Suite de vignettes sans queue ni tête mais où chaque sketch se suffit à lui-même. Il y a dans Le bal des casse-pieds quelques scènes vraiment drôles, mais Dabadie n’a pas la merveilleuse outrance grossière de Reiser et il n’ose que trop peu aller au bout d’une situation.

De ce fait on est souvent gêné par des scènes trop timides, mais trop graveleuses en même temps, pour n’être pas pesamment vulgaires. Ainsi les terrifiantes interventions de Michel Piccoli dans le rôle de Désiré, homosexuel assuré, dont les apparitions sont affligeantes et gênantes (son arrivée lors d’une soirée accompagné d’un travelo en fourrures et en perruque est une des scènes les plus ridicules qu’il m’ait été donné de voir, davantage encore parce qu’elle n’a ni justification, ni développement).
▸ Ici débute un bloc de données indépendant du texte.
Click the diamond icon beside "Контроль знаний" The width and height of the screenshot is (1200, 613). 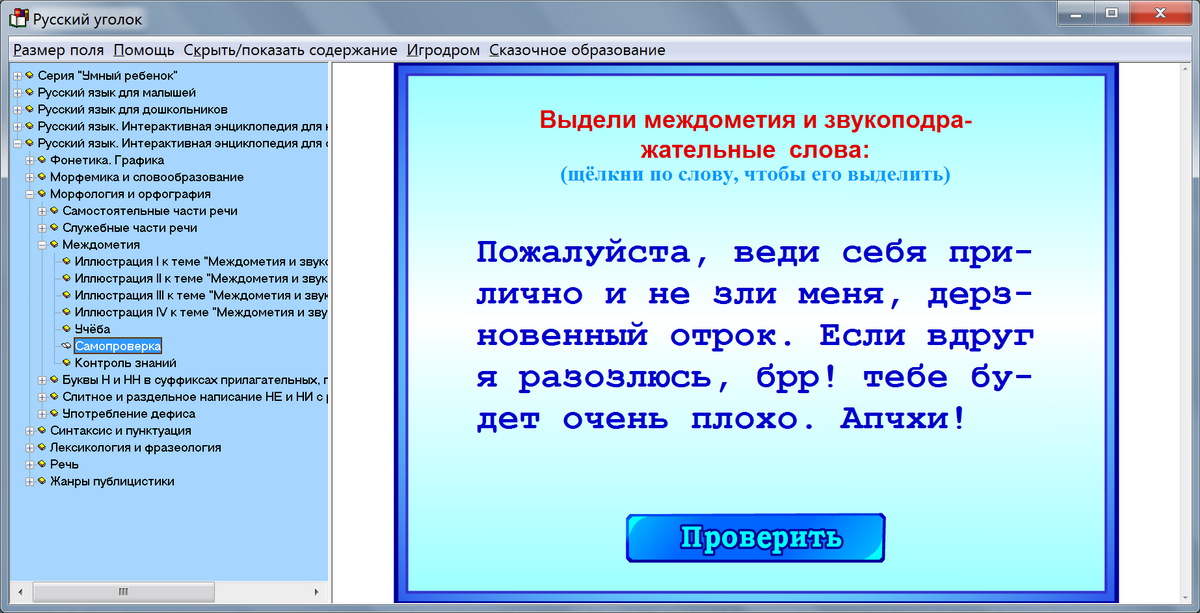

Tout ce qui lorgne vers l’érotisme ou simplement la sexualité est d’ailleurs imbécile et choquant, sans raison et sans légèreté.
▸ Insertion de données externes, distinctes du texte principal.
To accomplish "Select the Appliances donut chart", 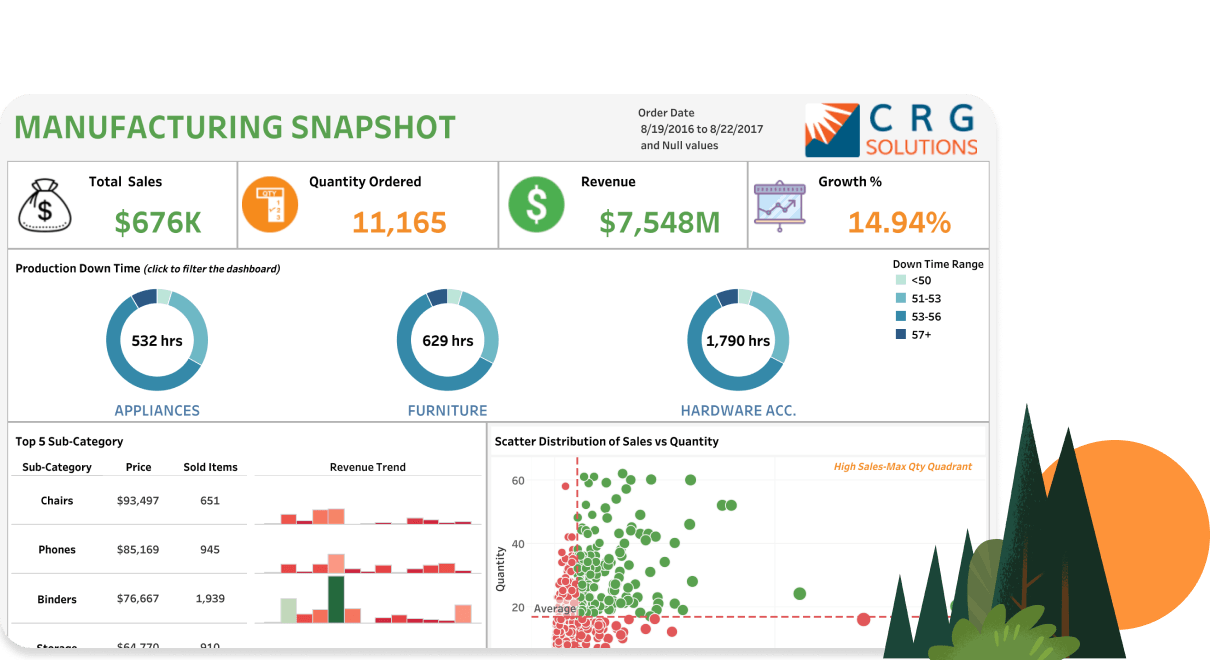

Noël-Noël avait surmonté la difficulté de donner du rythme à ce qui ne peut qu’être une suite de sketches (de portraits ou de caractères, comme les appelait notre vieux camarade La Bruyère) en se donnant le rôle d’un conférencier usant de multiples techniques pour présenter ses personnages insupportables : cela donnait du rythme et de la variété en multipliant les angles d’attaque ; rien de cela dans le film d’Yves Robert, dont certaines scènes sont vraiment gênantes de bêtise et tombent complètement à plat.

On le regrette, pour une équipe qu’on apprécie ; les naufrages sont toujours navrants, surtout lorsqu’ils touchent des esquifs qu’on aime bien.